On top of that, these devices act like slot machines, sometimes paying off for our attention and other times providing less interesting stuff. But, oddly, the science shows, this makes the devices more powerful because you never know which ping is going to be a good one. You must check each time.

The entire business model of companies involved in building the phones and apps is to keep people online as much as possible. They are trying to ensnare our attention and they are amazing at doing it.

This is even more challenging for adolescents. The reason has to do with your brain development. You are wired to explore and, as a result, to have less inhibition. The control centre of your brains are less developed than adults’. So, asking you to ignore the device is asking you to use a part of your brain that isn’t fully developed.
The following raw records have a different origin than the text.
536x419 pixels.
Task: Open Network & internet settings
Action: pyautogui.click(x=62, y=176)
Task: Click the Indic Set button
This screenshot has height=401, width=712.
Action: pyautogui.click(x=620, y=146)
Furthermore, and maybe most importantly, the information you are getting on these devices is social in nature. It is coming from your peers. You could hardly invent a recipe more likely to appeal to an adolescent brain. Bottom line: mobile devices and the social media deliver are a near-perfect delivery system of neurochemicals to the developing brain. This can create some serious problems by hijacking the time of an adolescent, who needs lots of different physical, emotional, and interpersonal experiences for the brain to develop in a healthy way.

Also, your device can be like a drug. Just like a drug, it can distract you and help you escape from what you’re feeling. Is this good? Sometimes, maybe, sure. Is it bad? Also, sometimes. The reason is because how we grow up is partly by learning to live with our real emotions, sensations, experiences, feelings. Escaping those all the time makes it hard to learn how to just exist.
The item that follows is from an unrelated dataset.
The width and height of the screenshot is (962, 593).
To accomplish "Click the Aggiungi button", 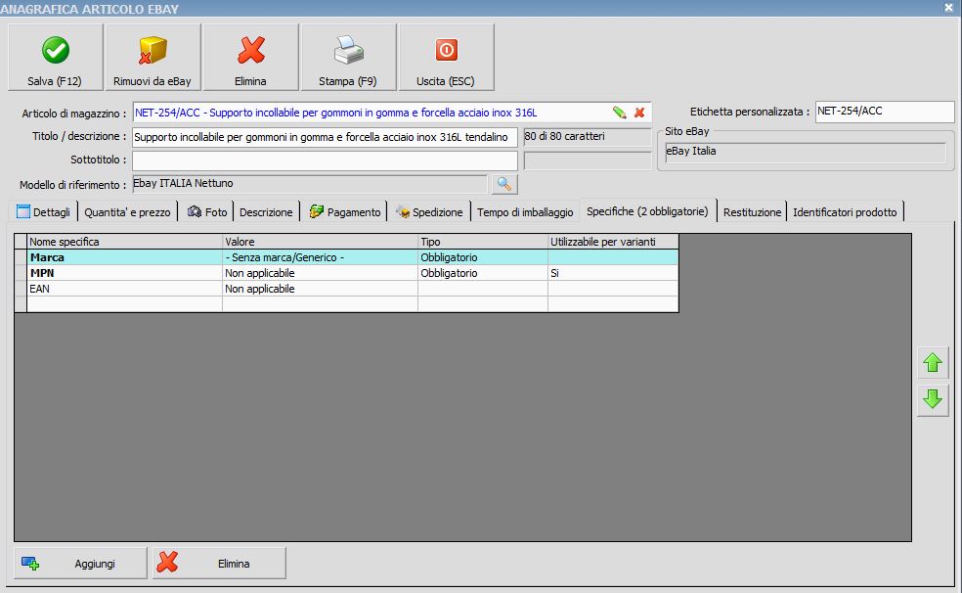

Does this mean you shouldn’t use a phone? No. Meaning: Yes, you should use your phone. It’s a central part of life. It’s fun, entertaining, central to school and social life.

But own that shit. Don’t let the knuckleheads own you. Take time to decompress. Use social media, and all the rest, on your terms.

Here’s one simple way to do it that will give you an even greater sense of reward than you usually get. Put the phone down for 30 minutes, or an hour. Let the messages build up, put off the next level of the game, let the anticipation grow as you do something else. Then, return to the gadget and get extra pleasure from the delayed gratification.

Make that phone your tool, instead of being its tool. Make it your slave, don’t let it enslave you.

Dear parents

It would be really nice, were it true, to be able to say that the rise in mental health distress is a direct result of heavy use of social media. It’s just not that straightforward; there are other factors at play.

Adolescence is, by evolutionary design, a period of risk-taking and diversification. That is true of adolescence across time. But this generation is experiencing a twist.

For centuries, adolescents were not looking so closely inward. The territory being explored was physical, the world outside, the place where enemies might gather, or terrain, weather, and other conditions might prove opportunistic for growing or hunting food, building shelter, and so forth. Those times weren’t all that long ago. It was a harsh physical world, not permitting the luxury of inward exploration.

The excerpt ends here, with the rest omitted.